__Supplied passage__

The movie opens with pretty Jami Lerner (Addison Timlin, the scene stealing Stormy Llewellyn in Odd Thomas) and her date Corey (Spencer Treat Clark) leaving a Halloween drive-in screening of The Town That Dreaded Sundown as Jami is put-off by the film’s violence. The two retreat to a local make-out point but, much like the movie, a masked man appears and forces them out of the car, murdering Corey and letting Jami live as long as she “makes them remember Mary.” The traumatized girl makes her way back to the drive-in where the film is showing and soon the town is caught in a real grip of fear as the locals believe The Phantom has returned. Whether he is truly back or someone is imitating the killer from real life and the 1976 film, the result is the same, soon the bodies begin to gruesomely pile up. Worse for Jami, is that the killer has chosen her to be his messenger as he threatens to kill more unless she delivers his message of remembrance. But, Jami decides to fight fire with fire and begins to investigate the original case to try to find out who is the one actually stalking her and murdering innocent townsfolk and why. But, will she uncover the real killer or will he catch her first?

Written by Roberto Aguirre-Sacasa and directed by Alfonso Gomez-Rejon, this film takes the Blair Witch 2 concept of making a film about events inspired by the original film but, does it so much better. This is a stylish and sometimes strange… in a good way… flick that is basically a slasher that chillingly references real events and playfully references the original film, even cleverly having the director’s son Charles Pierce Jr. (Denis O’Hare) as a character. There are some brutal and disturbing sequences depicting the killer’s wrath and Gomez-Rejon gives us some nice suspense throughout, especially in the last act when Jami and the masked killer reunite. Not only does the director have a nice visual style to enhance his story and off-kilter storytelling but, gives the film a nice atmosphere of foreboding and bravely paces the film more moderately, much like the original film and the films of that era were paced. This is complemented by Michael Goi’s moody cinematography and Ludwig Göransson’s atmospheric score. The killings are also quite gruesome at times and have a lot of impact and the FX portraying them are well rendered and makes this overall a very effective slasher whether it be a remake/sequel or whatever you want to classify it.

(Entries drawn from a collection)

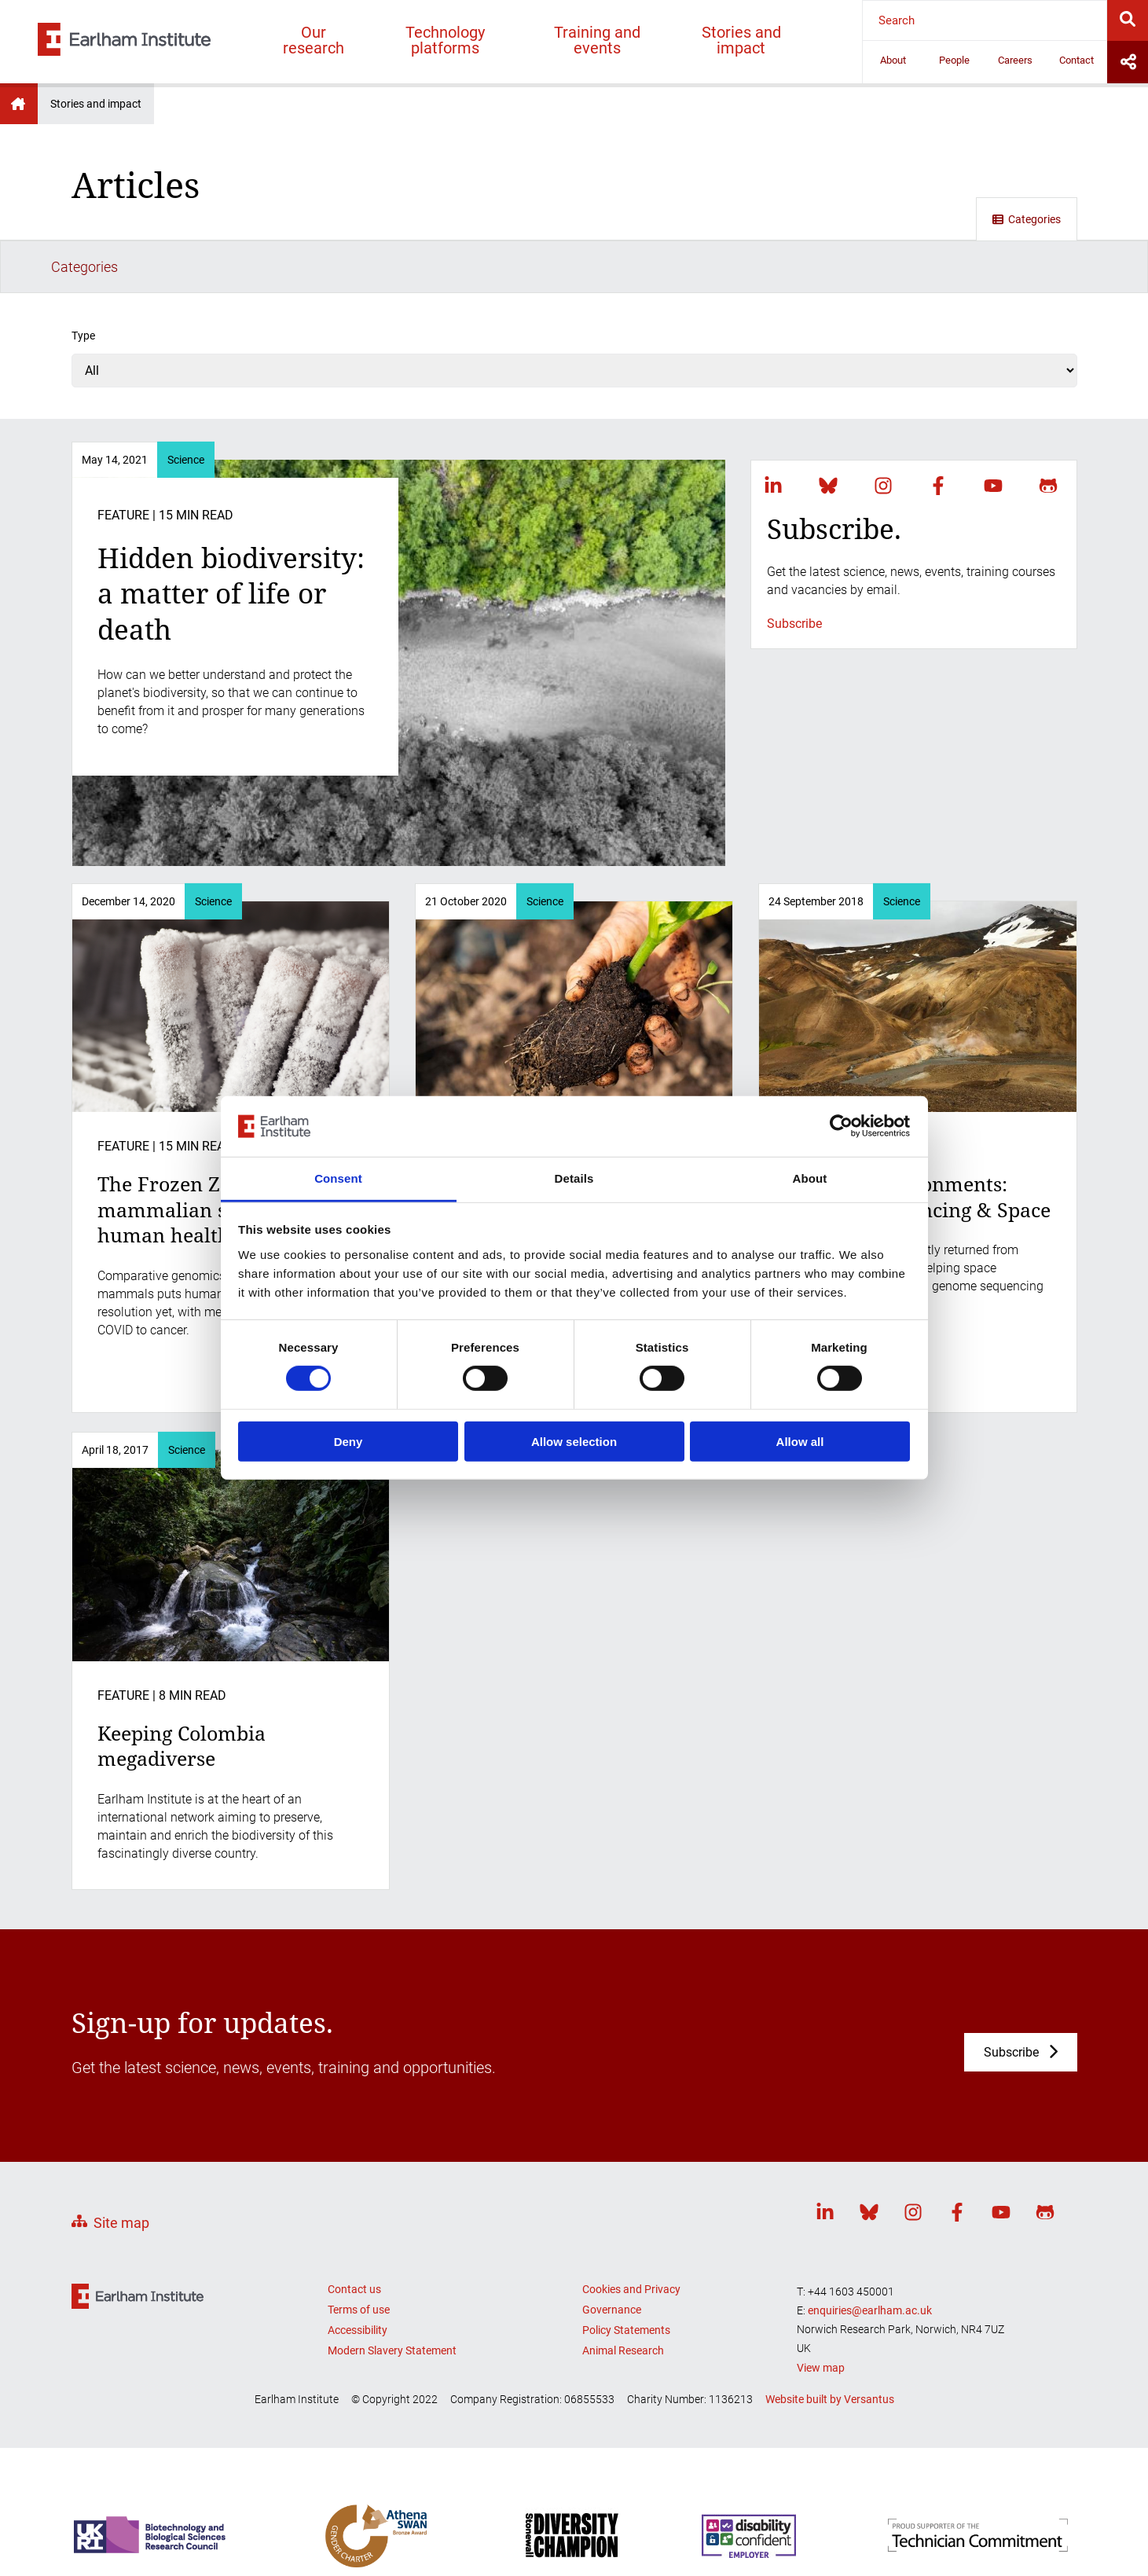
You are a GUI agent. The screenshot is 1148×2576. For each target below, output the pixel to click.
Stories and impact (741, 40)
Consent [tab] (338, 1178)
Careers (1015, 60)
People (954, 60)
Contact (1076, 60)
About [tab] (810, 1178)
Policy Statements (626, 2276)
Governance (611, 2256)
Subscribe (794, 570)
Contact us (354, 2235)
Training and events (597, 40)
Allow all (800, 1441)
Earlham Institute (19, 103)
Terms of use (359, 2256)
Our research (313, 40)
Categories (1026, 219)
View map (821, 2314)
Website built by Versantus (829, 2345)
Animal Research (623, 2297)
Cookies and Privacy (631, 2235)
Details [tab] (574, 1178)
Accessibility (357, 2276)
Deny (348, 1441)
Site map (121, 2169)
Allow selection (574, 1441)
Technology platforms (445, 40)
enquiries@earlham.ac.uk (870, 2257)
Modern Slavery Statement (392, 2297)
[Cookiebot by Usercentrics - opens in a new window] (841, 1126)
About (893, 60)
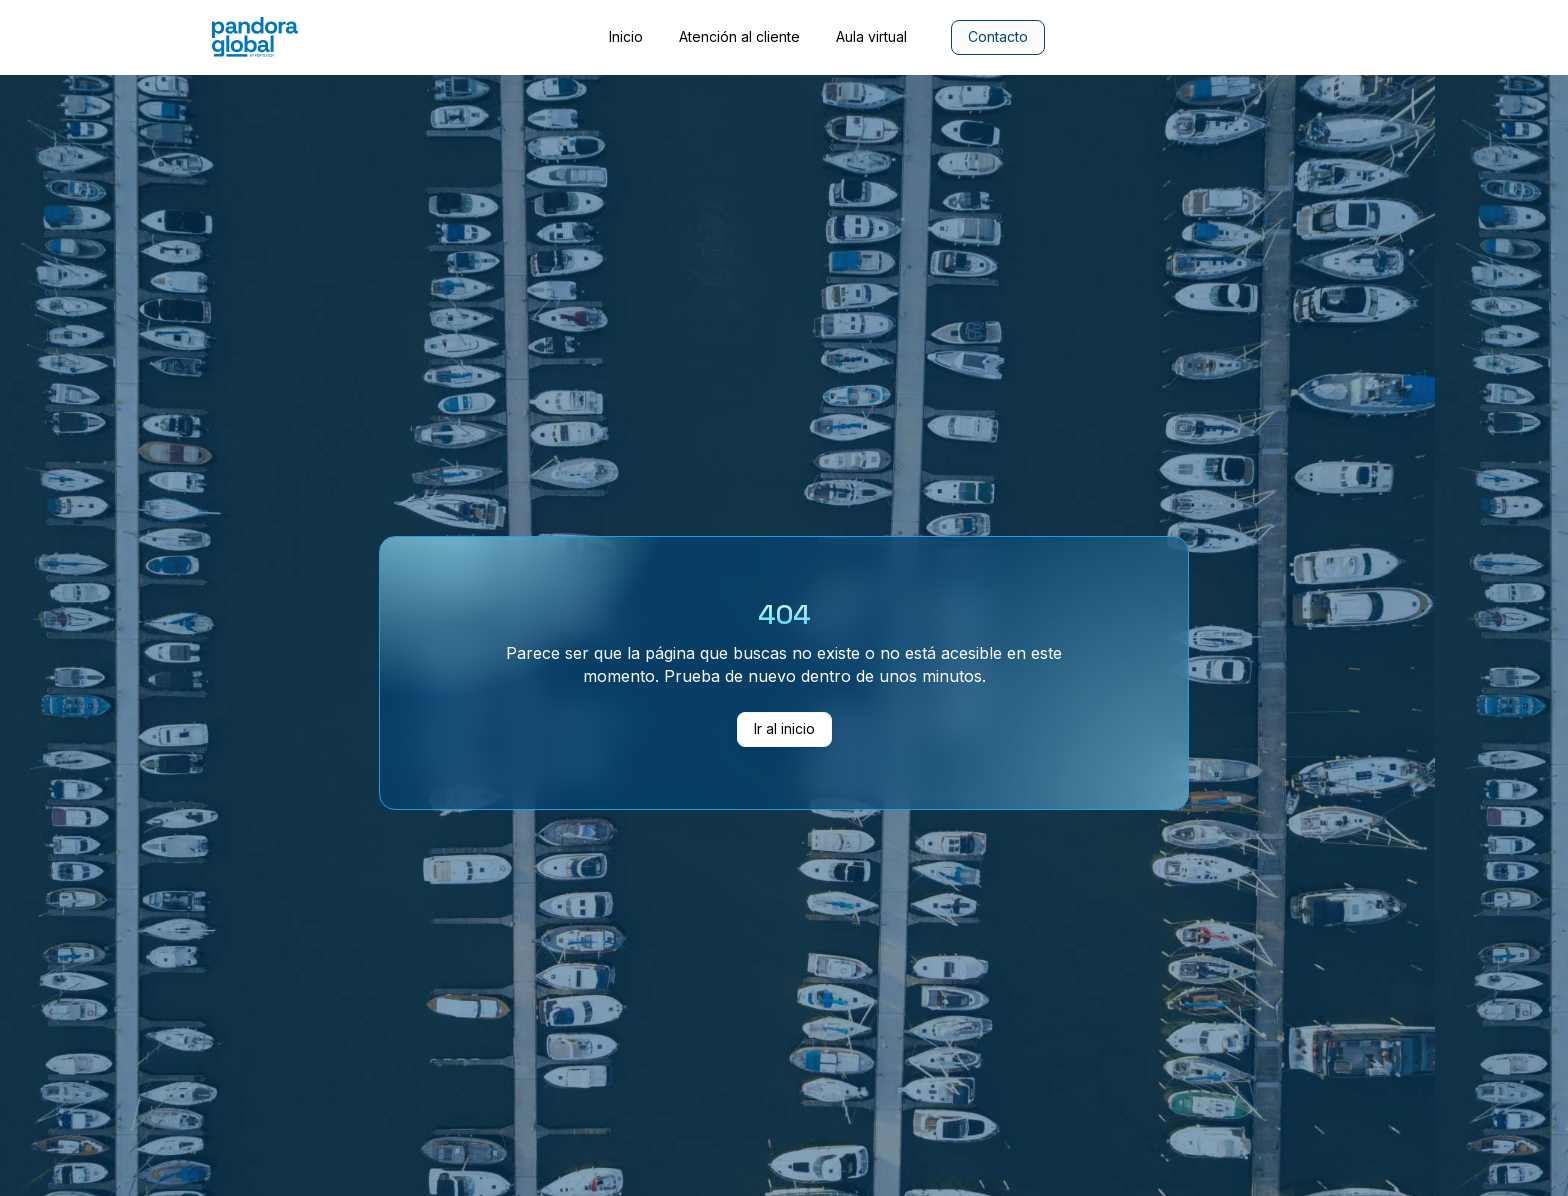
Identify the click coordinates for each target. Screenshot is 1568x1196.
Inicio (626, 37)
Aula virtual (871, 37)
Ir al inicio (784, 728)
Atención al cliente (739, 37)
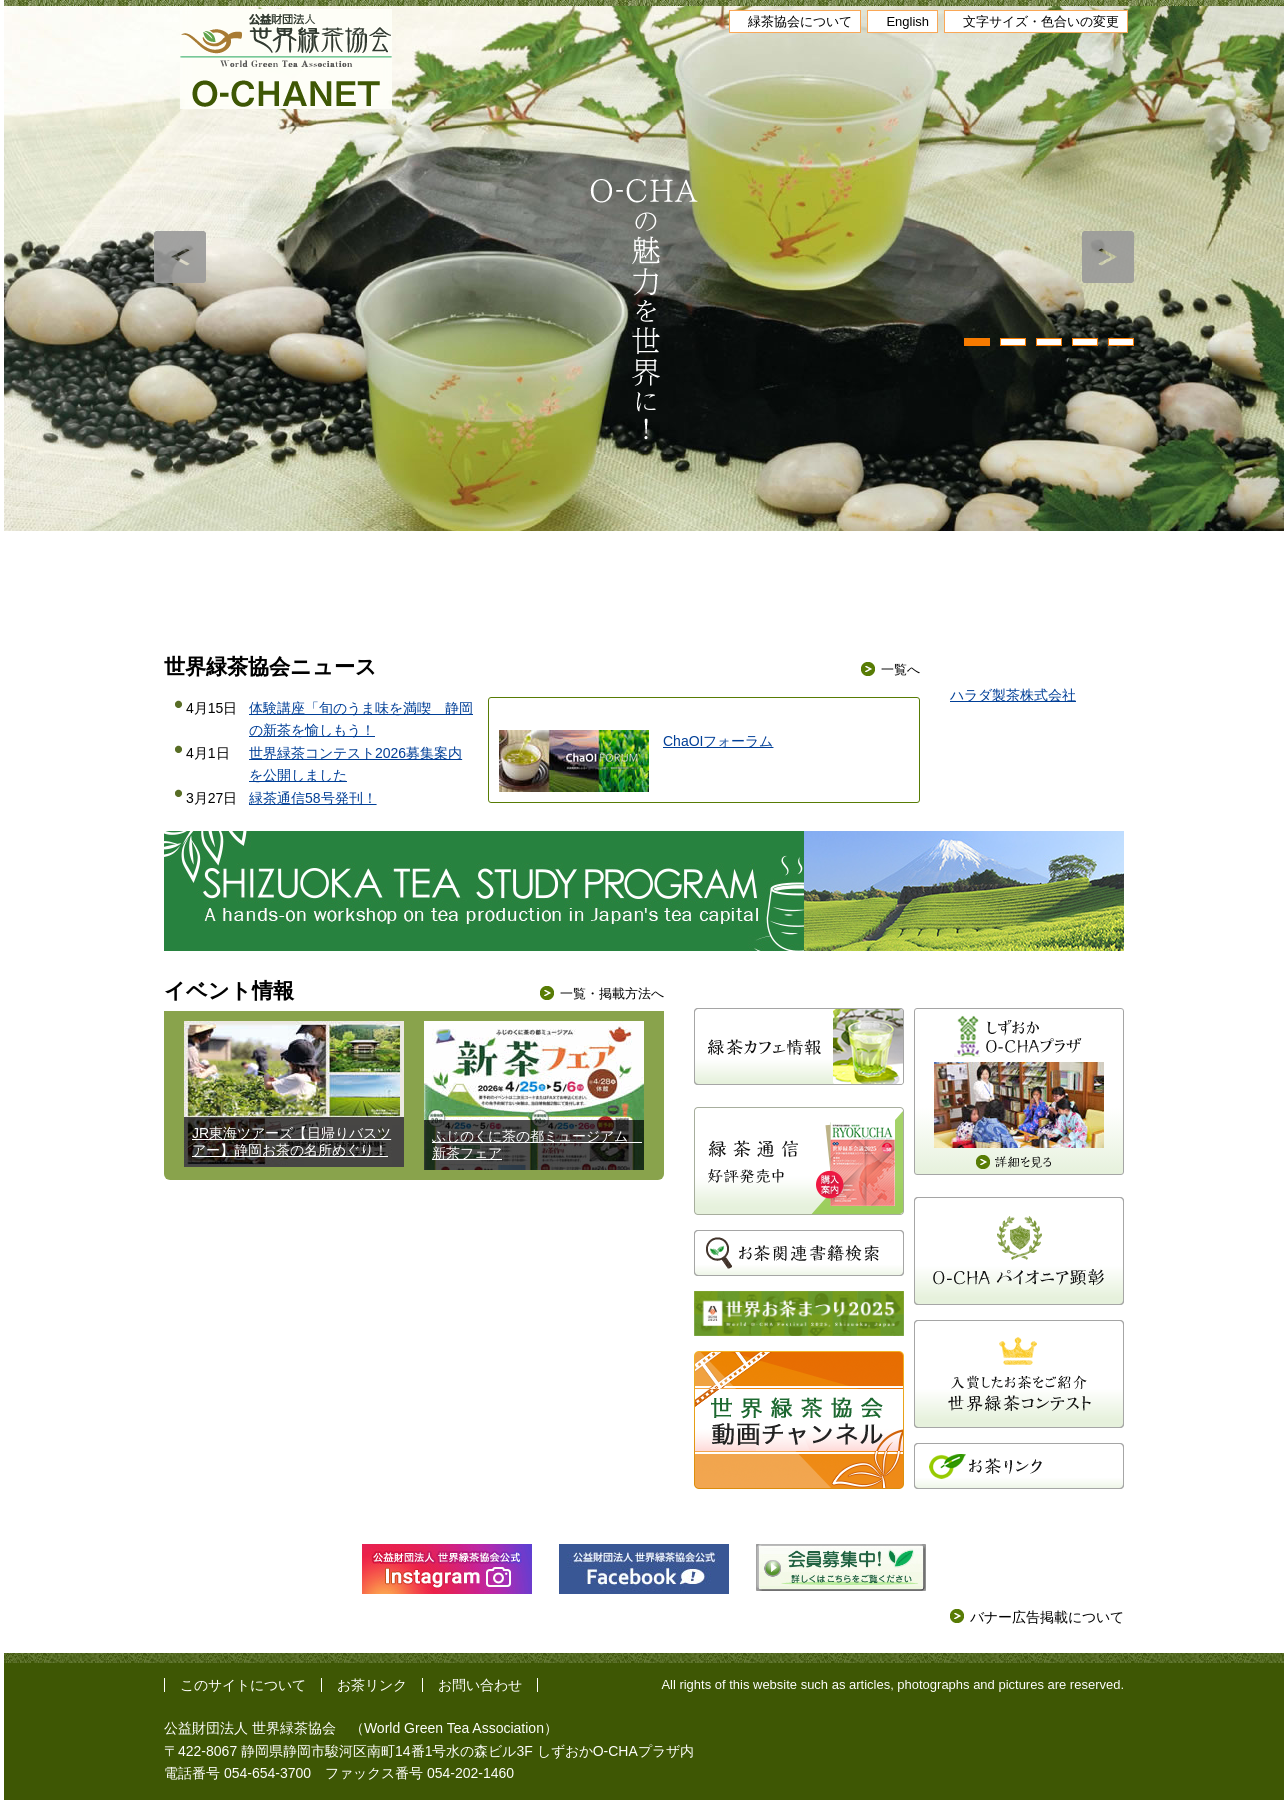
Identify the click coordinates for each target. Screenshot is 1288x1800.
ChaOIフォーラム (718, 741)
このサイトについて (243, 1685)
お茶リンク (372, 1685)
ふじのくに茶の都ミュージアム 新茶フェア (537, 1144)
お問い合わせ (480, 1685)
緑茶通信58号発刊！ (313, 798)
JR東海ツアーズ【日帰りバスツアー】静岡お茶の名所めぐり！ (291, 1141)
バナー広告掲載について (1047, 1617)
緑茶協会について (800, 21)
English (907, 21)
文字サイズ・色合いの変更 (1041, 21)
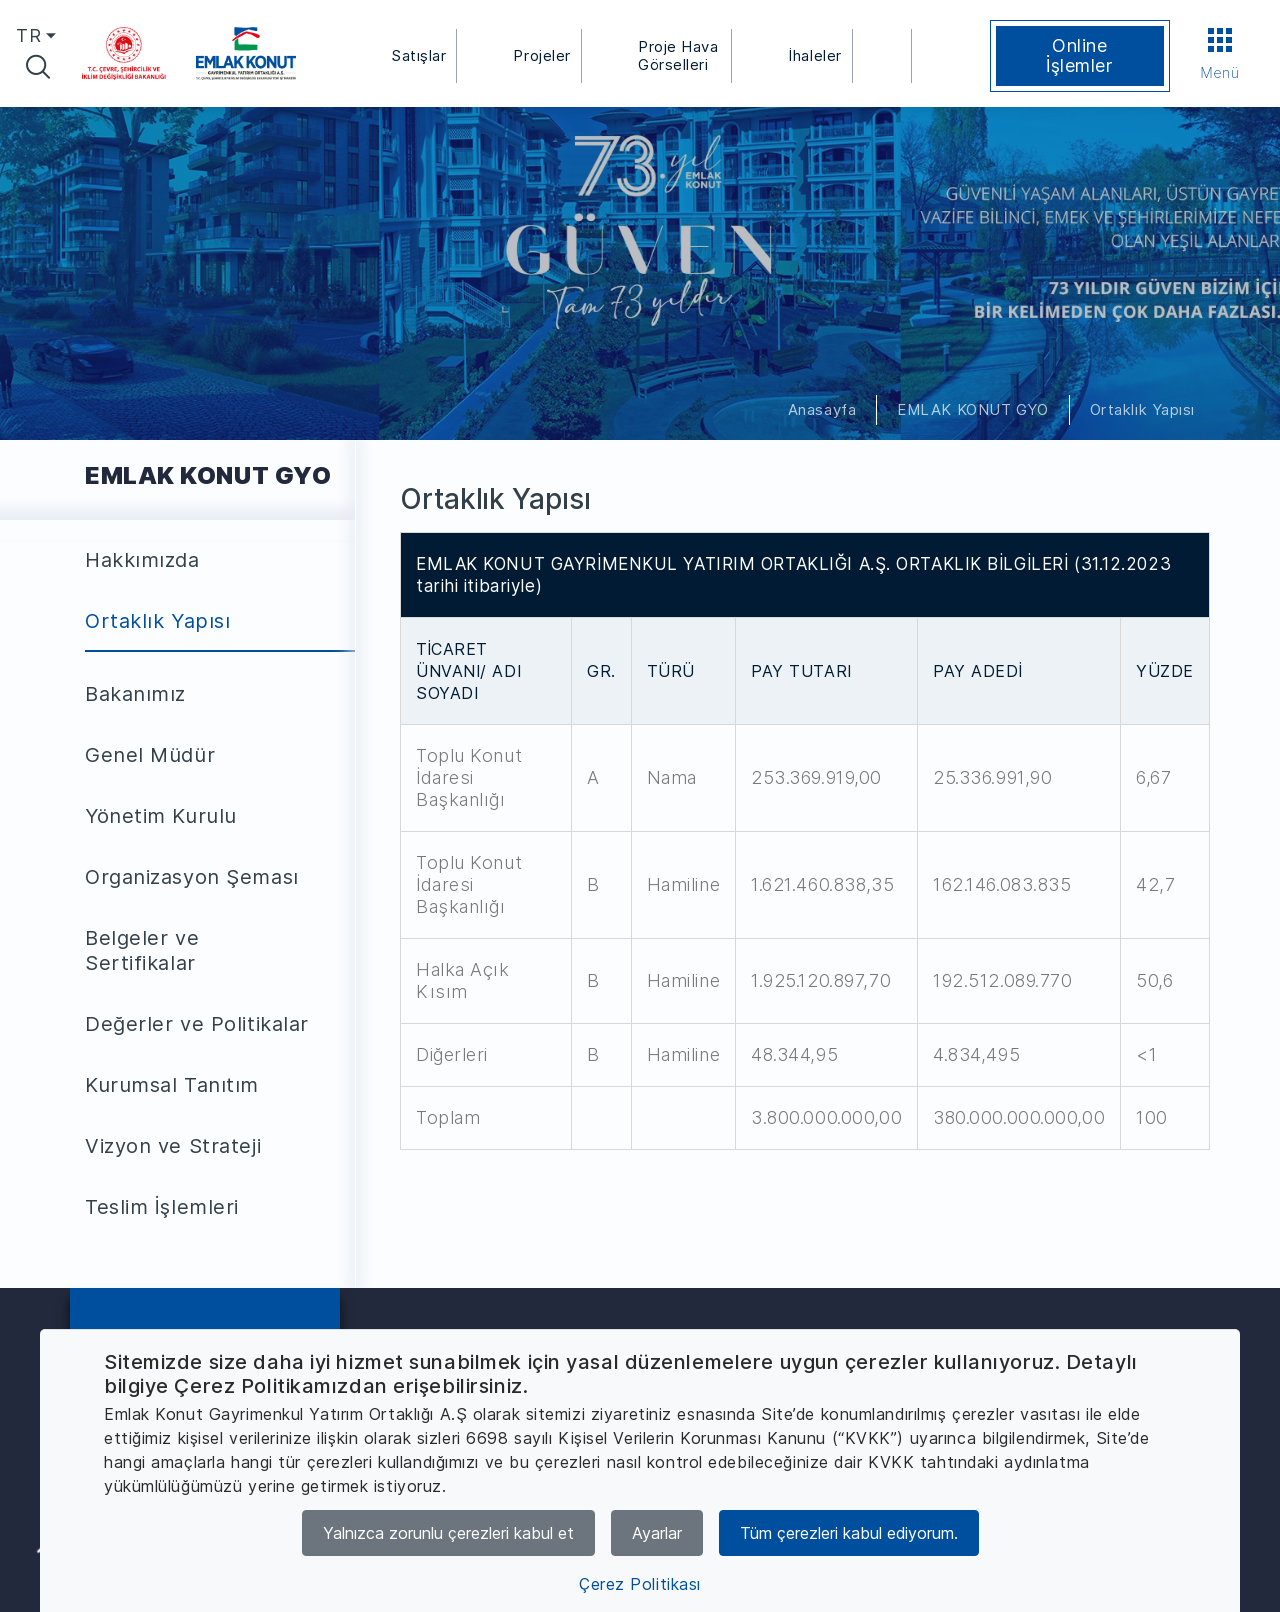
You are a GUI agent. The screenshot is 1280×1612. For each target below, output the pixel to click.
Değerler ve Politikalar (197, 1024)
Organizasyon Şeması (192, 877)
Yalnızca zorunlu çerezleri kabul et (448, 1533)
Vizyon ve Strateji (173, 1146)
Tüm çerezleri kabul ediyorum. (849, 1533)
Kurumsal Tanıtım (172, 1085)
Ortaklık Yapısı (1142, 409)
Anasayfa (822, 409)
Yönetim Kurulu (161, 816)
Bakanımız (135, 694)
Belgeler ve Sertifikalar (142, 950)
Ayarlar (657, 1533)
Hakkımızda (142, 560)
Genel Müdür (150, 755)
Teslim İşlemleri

__Stated task__
In the movie review, why is the town caught in a grip of fear after Jami gets back to the drive-in? Answer in one to three sentences.

__Solution to the exercise__
The town is gripped by fear because the locals believe The Phantom has returned.